# Post-Incident Testing Guide
**Version:** 1.0
**Status:** Turn #6 Implementation
**Audience:** StellaOps developers, QA engineers, incident responders
---
## Overview
Every production incident should produce a permanent regression test. This guide describes the infrastructure and workflow for generating, reviewing, and maintaining post-incident tests in the StellaOps codebase.
### Key Principles
1. **Permanent Regression**: Incidents that reach production indicate a gap in testing.
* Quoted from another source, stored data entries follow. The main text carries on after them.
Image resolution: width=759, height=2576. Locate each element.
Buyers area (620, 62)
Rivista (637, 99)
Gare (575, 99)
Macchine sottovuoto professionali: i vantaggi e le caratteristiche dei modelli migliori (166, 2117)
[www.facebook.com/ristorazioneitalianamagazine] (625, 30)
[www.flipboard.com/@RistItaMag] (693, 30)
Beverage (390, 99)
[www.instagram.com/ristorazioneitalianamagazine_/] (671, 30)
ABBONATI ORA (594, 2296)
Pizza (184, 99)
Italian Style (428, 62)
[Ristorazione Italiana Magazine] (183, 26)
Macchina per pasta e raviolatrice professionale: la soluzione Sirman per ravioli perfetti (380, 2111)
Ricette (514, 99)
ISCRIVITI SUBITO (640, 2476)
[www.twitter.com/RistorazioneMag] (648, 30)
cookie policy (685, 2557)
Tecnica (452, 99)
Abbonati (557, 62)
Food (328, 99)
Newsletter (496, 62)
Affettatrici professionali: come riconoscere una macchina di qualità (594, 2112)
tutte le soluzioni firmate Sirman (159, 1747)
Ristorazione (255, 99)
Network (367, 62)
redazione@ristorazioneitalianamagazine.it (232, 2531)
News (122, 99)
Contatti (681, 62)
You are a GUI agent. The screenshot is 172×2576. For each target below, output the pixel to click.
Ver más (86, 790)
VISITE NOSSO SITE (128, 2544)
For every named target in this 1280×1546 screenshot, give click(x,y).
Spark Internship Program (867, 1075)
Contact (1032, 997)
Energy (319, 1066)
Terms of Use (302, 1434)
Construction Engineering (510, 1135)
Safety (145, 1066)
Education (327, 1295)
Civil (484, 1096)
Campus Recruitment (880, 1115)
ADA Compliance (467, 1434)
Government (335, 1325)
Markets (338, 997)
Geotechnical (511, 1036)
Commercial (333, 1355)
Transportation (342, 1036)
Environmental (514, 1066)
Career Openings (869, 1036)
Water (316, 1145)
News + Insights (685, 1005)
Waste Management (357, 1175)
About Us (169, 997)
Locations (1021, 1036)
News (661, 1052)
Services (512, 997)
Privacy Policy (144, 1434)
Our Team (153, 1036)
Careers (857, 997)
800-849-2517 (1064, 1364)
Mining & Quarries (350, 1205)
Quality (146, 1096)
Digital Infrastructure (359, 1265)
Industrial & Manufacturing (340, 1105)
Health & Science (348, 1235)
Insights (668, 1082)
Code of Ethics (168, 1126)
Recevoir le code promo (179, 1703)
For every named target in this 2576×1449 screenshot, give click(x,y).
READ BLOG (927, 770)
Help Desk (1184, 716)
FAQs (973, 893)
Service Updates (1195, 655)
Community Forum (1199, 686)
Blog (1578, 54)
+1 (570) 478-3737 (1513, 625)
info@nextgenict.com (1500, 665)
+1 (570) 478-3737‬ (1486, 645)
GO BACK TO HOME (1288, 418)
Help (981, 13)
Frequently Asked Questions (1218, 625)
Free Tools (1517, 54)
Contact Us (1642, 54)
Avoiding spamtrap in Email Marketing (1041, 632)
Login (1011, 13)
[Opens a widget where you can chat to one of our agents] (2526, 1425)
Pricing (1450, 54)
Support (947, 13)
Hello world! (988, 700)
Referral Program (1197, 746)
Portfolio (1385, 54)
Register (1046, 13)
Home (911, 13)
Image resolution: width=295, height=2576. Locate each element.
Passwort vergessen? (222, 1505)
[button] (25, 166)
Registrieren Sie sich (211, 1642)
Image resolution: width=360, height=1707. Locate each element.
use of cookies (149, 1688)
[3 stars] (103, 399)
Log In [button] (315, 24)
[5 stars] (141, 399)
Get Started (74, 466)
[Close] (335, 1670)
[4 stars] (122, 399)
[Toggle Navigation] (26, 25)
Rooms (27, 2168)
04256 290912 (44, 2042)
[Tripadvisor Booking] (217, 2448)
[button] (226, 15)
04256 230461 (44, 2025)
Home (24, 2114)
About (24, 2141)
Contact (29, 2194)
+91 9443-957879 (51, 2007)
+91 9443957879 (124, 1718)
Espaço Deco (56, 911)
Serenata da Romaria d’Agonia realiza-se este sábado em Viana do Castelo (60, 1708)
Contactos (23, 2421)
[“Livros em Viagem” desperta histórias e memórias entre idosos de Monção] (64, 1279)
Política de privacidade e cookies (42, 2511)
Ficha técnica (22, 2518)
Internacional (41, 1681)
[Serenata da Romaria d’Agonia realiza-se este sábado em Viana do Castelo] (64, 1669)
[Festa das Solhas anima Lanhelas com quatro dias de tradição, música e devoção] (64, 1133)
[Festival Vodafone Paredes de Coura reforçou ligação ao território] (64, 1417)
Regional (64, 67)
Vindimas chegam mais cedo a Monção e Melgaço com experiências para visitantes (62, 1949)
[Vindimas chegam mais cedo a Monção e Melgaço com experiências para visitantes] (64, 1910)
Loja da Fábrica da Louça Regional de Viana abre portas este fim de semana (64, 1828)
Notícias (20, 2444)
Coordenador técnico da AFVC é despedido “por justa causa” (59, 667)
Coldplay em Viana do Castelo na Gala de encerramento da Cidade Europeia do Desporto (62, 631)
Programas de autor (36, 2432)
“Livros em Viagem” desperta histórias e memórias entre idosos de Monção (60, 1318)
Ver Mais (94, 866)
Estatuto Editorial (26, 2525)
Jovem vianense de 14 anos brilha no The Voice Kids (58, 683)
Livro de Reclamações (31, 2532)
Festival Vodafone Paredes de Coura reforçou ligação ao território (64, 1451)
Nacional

That gap must be permanently closed.
2. **Deterministic Replay**: Tests are generated from replay manifests captured during the incident.
3. **Severity-Gated**: P1/P2 incident tests block releases; P3/P4 tests are warning-only.
4. **Traceable**: Every incident test links back to the incident report and fix.
---
## Workflow
### 1. Incident Triggers Replay Capture
When an incident occurs, the replay infrastructure automatically captures:
- Event sequences with correlation IDs
- Input data (sanitized for PII)
- System state at time of incident
- Configuration and policy digests
This produces a **replay manifest** stored in the Evidence Locker.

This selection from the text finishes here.